---------- Dataset entries
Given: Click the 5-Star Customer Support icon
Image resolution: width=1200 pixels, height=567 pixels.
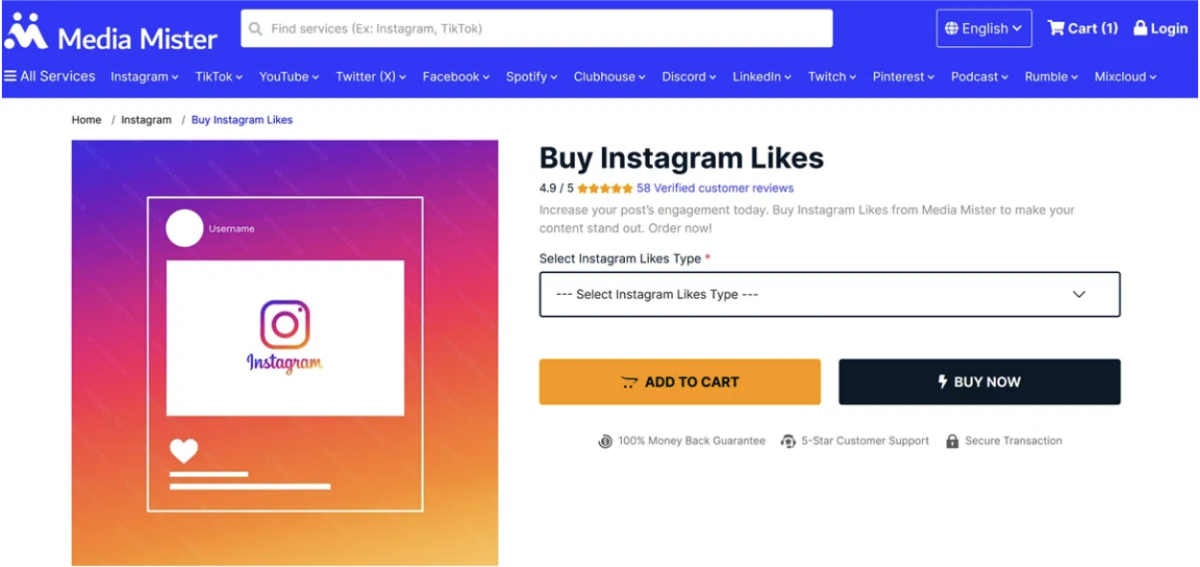Looking at the screenshot, I should tap(788, 441).
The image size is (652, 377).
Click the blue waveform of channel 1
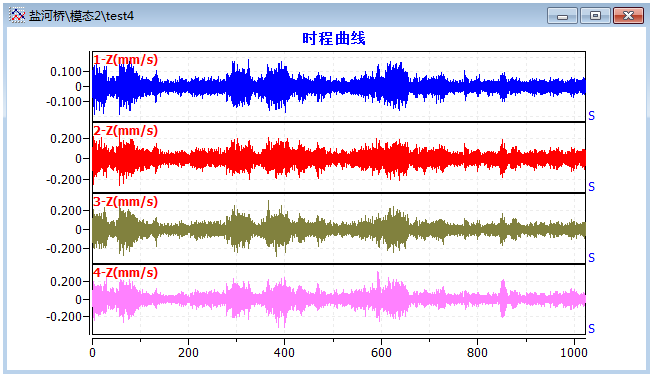[x=338, y=86]
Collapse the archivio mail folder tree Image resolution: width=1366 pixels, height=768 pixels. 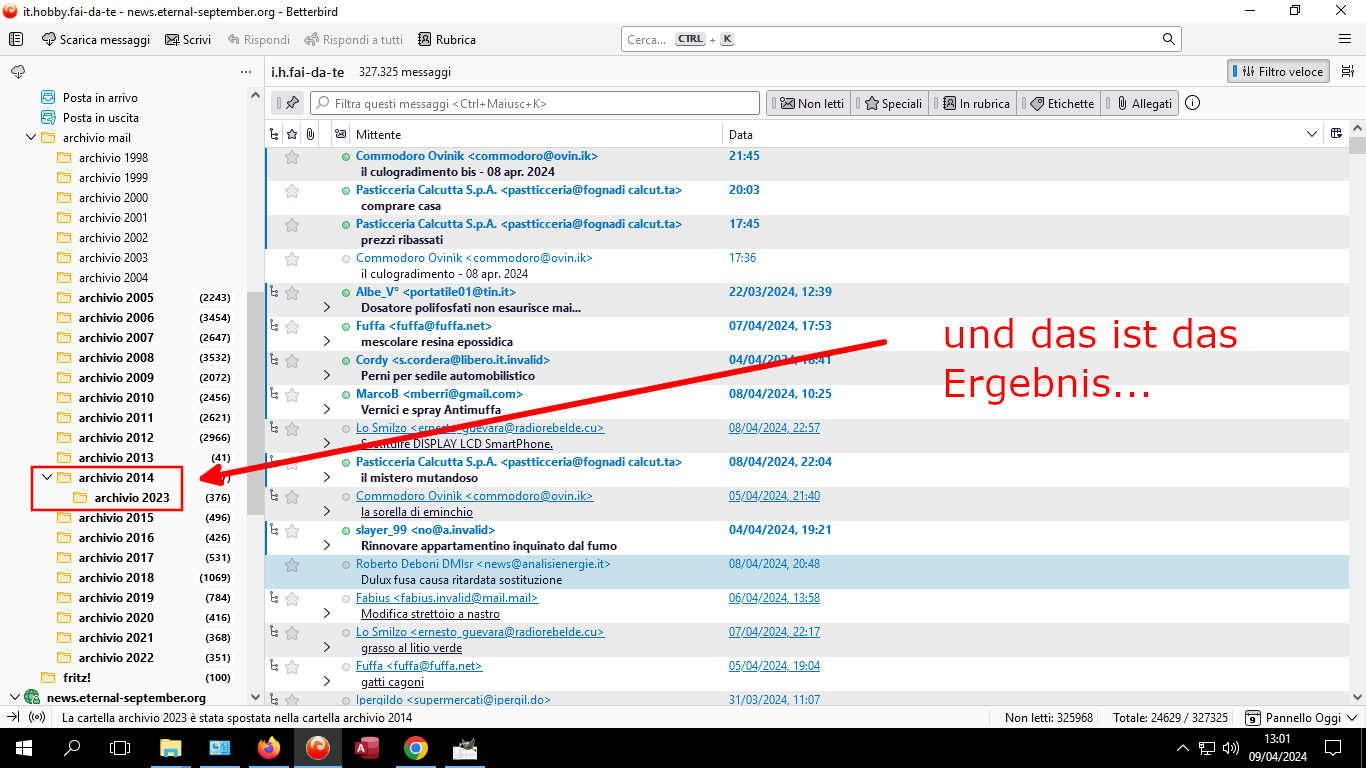[x=31, y=138]
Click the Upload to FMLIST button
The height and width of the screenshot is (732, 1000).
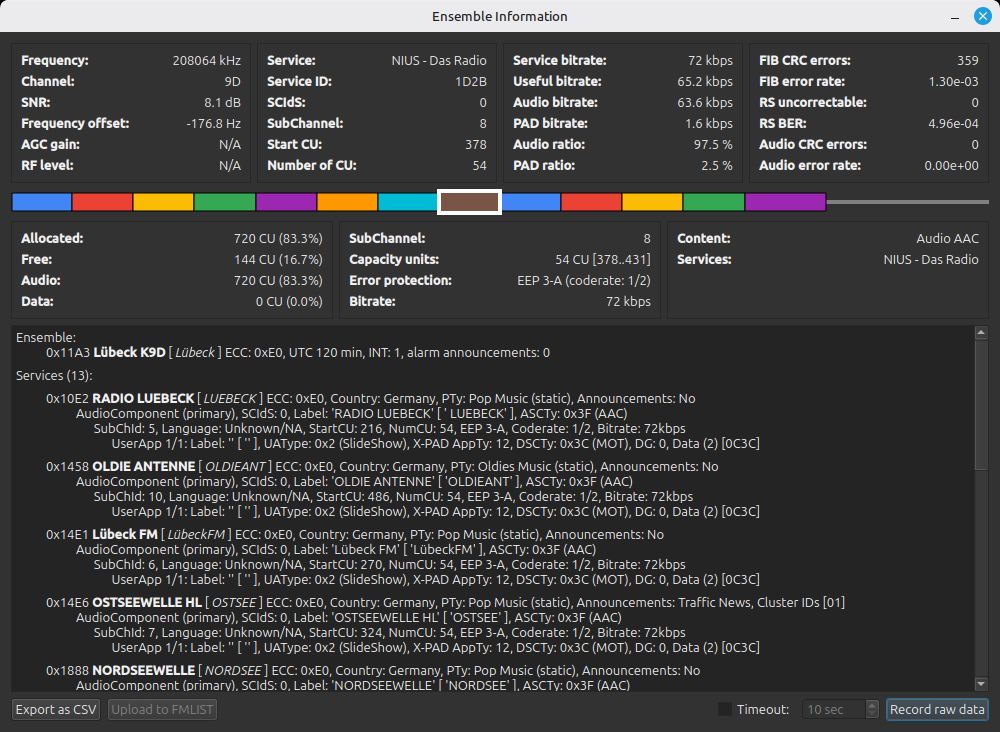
--------------------
Every line from the one with "Click the Upload to FMLIST button" to the end of the records above should be restated word for word, and no picture belongs in the copy.

▸ **Solved exercise**:
Click the Upload to FMLIST button
The height and width of the screenshot is (732, 1000).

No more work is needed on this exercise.